Word and element location data:
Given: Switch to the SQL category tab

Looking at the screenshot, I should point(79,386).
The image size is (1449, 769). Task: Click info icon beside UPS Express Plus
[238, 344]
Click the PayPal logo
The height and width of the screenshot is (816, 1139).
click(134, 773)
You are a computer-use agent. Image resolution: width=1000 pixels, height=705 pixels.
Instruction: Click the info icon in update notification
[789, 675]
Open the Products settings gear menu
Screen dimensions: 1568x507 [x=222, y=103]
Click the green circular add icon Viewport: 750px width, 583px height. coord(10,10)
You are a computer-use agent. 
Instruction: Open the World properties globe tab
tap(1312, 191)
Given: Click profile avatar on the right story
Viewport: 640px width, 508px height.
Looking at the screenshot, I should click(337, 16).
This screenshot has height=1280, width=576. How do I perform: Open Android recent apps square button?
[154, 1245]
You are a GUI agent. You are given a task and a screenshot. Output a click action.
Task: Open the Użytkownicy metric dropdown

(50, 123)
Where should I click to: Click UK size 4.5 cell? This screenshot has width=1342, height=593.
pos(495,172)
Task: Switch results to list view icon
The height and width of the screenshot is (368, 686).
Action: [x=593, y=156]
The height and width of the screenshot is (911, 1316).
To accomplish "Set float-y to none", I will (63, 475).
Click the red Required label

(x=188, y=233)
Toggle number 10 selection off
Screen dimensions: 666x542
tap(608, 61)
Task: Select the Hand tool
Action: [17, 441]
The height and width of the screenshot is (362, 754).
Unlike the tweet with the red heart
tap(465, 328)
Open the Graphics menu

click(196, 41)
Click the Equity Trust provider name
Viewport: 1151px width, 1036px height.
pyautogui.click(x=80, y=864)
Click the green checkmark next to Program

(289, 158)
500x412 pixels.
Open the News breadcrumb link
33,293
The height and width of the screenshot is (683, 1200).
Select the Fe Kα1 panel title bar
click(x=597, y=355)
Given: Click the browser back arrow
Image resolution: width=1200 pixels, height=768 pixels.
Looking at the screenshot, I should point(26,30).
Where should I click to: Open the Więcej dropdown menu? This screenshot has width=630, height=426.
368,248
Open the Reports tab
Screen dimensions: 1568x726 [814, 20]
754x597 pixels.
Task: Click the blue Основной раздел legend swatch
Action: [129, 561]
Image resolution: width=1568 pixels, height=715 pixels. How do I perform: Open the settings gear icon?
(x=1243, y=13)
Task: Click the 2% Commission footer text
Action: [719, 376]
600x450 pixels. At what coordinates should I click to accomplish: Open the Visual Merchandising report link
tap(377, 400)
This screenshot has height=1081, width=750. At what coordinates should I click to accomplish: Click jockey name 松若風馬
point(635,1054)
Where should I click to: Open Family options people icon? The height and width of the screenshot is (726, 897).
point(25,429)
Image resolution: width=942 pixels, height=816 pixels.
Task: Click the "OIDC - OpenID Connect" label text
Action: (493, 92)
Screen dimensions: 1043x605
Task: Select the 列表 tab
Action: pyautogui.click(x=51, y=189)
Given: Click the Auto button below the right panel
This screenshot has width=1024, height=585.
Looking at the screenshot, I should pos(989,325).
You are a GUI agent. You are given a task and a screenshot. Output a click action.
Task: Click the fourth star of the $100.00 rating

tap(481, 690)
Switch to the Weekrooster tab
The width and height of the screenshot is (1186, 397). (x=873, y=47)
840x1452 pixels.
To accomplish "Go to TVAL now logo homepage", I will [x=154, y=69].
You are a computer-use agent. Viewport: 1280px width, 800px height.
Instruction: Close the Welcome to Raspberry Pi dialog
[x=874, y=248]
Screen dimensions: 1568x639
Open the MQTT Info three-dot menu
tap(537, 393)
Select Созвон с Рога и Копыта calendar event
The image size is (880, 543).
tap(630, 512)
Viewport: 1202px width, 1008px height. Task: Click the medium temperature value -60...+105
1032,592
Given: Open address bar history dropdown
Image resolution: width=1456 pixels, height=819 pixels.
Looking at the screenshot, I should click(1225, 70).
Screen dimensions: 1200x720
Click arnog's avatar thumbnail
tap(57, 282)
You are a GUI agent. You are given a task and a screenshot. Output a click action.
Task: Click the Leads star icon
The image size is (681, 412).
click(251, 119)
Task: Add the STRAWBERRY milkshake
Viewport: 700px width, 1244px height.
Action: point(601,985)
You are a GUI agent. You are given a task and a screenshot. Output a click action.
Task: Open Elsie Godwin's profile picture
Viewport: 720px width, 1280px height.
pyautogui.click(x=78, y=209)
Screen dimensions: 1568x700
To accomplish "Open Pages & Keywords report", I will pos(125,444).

Short problem: Rewrite the records above, substituting "You are an assistant operating a computer." for every occurrence of "You are a computer-use agent." and changing nothing else.

The result:
Given: Switch to the SQL category tab

Looking at the screenshot, I should point(79,386).
The image size is (1449, 769). Task: Click info icon beside UPS Express Plus
[238, 344]
Click the PayPal logo
The height and width of the screenshot is (816, 1139).
click(134, 773)
You are an assistant operating a computer. Image resolution: width=1000 pixels, height=705 pixels.
Instruction: Click the info icon in update notification
[789, 675]
Open the Products settings gear menu
Screen dimensions: 1568x507 [x=222, y=103]
Click the green circular add icon Viewport: 750px width, 583px height. coord(10,10)
You are an assistant operating a computer. 
Instruction: Open the World properties globe tab
tap(1312, 191)
Given: Click profile avatar on the right story
Viewport: 640px width, 508px height.
Looking at the screenshot, I should click(337, 16).
This screenshot has height=1280, width=576. How do I perform: Open Android recent apps square button?
[154, 1245]
You are a GUI agent. You are given a task and a screenshot. Output a click action.
Task: Open the Użytkownicy metric dropdown

(50, 123)
Where should I click to: Click UK size 4.5 cell? This screenshot has width=1342, height=593.
pos(495,172)
Task: Switch results to list view icon
The height and width of the screenshot is (368, 686).
Action: [x=593, y=156]
The height and width of the screenshot is (911, 1316).
To accomplish "Set float-y to none", I will (63, 475).
Click the red Required label

(x=188, y=233)
Toggle number 10 selection off
Screen dimensions: 666x542
tap(608, 61)
Task: Select the Hand tool
Action: [17, 441]
The height and width of the screenshot is (362, 754).
Unlike the tweet with the red heart
tap(465, 328)
Open the Graphics menu

click(196, 41)
Click the Equity Trust provider name
Viewport: 1151px width, 1036px height.
pyautogui.click(x=80, y=864)
Click the green checkmark next to Program

(289, 158)
500x412 pixels.
Open the News breadcrumb link
33,293
The height and width of the screenshot is (683, 1200).
Select the Fe Kα1 panel title bar
click(x=597, y=355)
Given: Click the browser back arrow
Image resolution: width=1200 pixels, height=768 pixels.
Looking at the screenshot, I should point(26,30).
Where should I click to: Open the Więcej dropdown menu? This screenshot has width=630, height=426.
368,248
Open the Reports tab
Screen dimensions: 1568x726 [814, 20]
754x597 pixels.
Task: Click the blue Основной раздел legend swatch
Action: [129, 561]
Image resolution: width=1568 pixels, height=715 pixels. How do I perform: Open the settings gear icon?
(x=1243, y=13)
Task: Click the 2% Commission footer text
Action: [719, 376]
600x450 pixels. At what coordinates should I click to accomplish: Open the Visual Merchandising report link
tap(377, 400)
This screenshot has height=1081, width=750. At what coordinates should I click to accomplish: Click jockey name 松若風馬
point(635,1054)
Where should I click to: Open Family options people icon? The height and width of the screenshot is (726, 897).
point(25,429)
Image resolution: width=942 pixels, height=816 pixels.
Task: Click the "OIDC - OpenID Connect" label text
Action: (493, 92)
Screen dimensions: 1043x605
Task: Select the 列表 tab
Action: pyautogui.click(x=51, y=189)
Given: Click the Auto button below the right panel
This screenshot has width=1024, height=585.
Looking at the screenshot, I should pos(989,325).
You are a GUI agent. You are given a task and a screenshot. Output a click action.
Task: Click the fourth star of the $100.00 rating

tap(481, 690)
Switch to the Weekrooster tab
The width and height of the screenshot is (1186, 397). (x=873, y=47)
840x1452 pixels.
To accomplish "Go to TVAL now logo homepage", I will [x=154, y=69].
You are an assistant operating a computer. Viewport: 1280px width, 800px height.
Instruction: Close the Welcome to Raspberry Pi dialog
[x=874, y=248]
Screen dimensions: 1568x639
Open the MQTT Info three-dot menu
tap(537, 393)
Select Созвон с Рога и Копыта calendar event
The image size is (880, 543).
tap(630, 512)
Viewport: 1202px width, 1008px height. Task: Click the medium temperature value -60...+105
1032,592
Given: Open address bar history dropdown
Image resolution: width=1456 pixels, height=819 pixels.
Looking at the screenshot, I should click(1225, 70).
Screen dimensions: 1200x720
Click arnog's avatar thumbnail
tap(57, 282)
You are a GUI agent. You are given a task and a screenshot. Output a click action.
Task: Click the Leads star icon
The image size is (681, 412).
click(251, 119)
Task: Add the STRAWBERRY milkshake
Viewport: 700px width, 1244px height.
Action: point(601,985)
You are a GUI agent. You are given a task and a screenshot. Output a click action.
Task: Open Elsie Godwin's profile picture
Viewport: 720px width, 1280px height.
pyautogui.click(x=78, y=209)
Screen dimensions: 1568x700
To accomplish "Open Pages & Keywords report", I will pos(125,444).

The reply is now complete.